Monday, October 14, 2013

To build your house well is, ironically, to be nudged beyond its doors

The crowd rebuked them, telling them to be silent, but they cried out all the more, “Lord, have mercy on us, Son of David!” Matthew 20:31

The crowd.

But they cried out all the more. 

How often does the crowd silence me?

Far too often. The nameless and really, don’t-give-a-rip-about-me-personally crowd. What will the neighbors think? Nothing. Like a few days ago, a man drew a gun several times on the crowded San Francisco commuter train, with surveillance video showing him pointing it across the aisle without anyone noticing and then putting it back against his side, according to authorities. The other passengers were so absorbed in their phones and tablets they didn’t notice the gunman until he randomly shot and killed a university student.

And yet far too often I let this milling crowd stifle what I long to say or how I long to act or otherwise make myself a socially awkward scene. 
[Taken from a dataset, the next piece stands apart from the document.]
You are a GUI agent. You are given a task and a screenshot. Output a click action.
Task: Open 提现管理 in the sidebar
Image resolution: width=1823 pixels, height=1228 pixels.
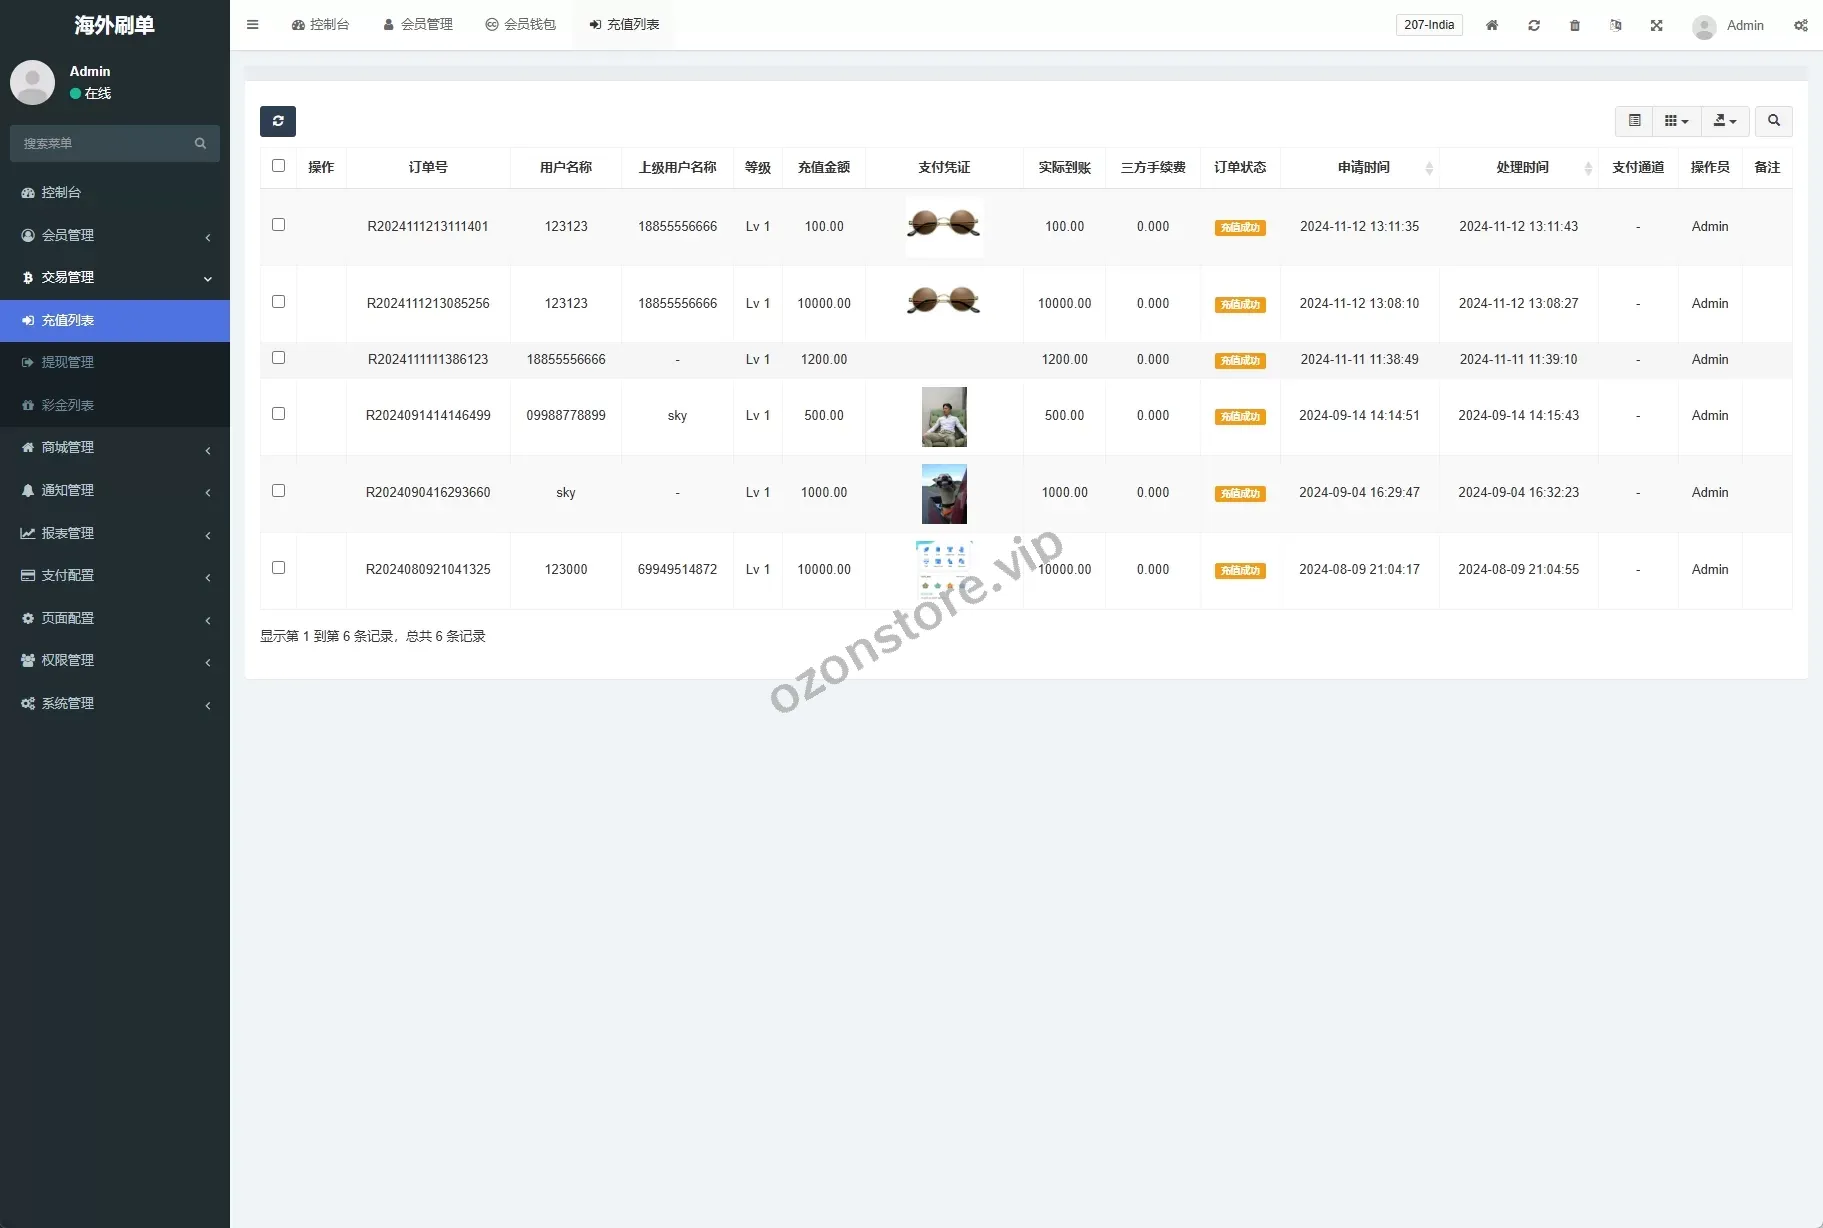(x=67, y=362)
Today I am showing the class a Youtube of quiet little courageous moments, the standing in crowd sorts who leap in front of a train to pull out a toppled body, and even though we are entering the realm of the epic hero who is handsome and strong and well-spoken, I do believe that the epics are but a long series of small moments. A learned response of courage in the face of fear. Of bold disregard of the horde of voices clamoring in my head.

Lewis, the crafter of so many of these sorts of memorable heroes, not so much the beautiful epic heroes, but nevertheless my heart heroes of Reepicheep and Puddleglum understands this. He says, “Courage is not simply one of the virtues, but the form of every virtue at the testing point.”

What do I truly believe?

The last day and night has been full of discussion about the John O’Hair concentric circle diagram of actions stemming from beliefs. Sort of like the radical teaching that by their fruit you shall know them. And the leap-into- the-train-tracks-turn-on-a­-dime response bursts from an unshakeable core of such things as “I am loved and therefore can love” and “God is all-powerful and at work.” Sort of like the radical teaching about the falling rains and the rising flood and the roaring winds slamming against the house, but it stood firm.

But sometimes our actions or inactions leap from a very shakable core of wobbling wind-tossed lies. And I am reading another one of the Cameron books that is somehow loosely tied together with The Odyssey and Ulysses and The journey there and back again but the real point is telling the Truth about these long held calcified belief-Lies in the company of honest loving friends and the Word as Truth as we are Falling Upward.

Leaping out from the crowd. At the testing point.

But they cried out all the more, “LORD, have mercy on us.”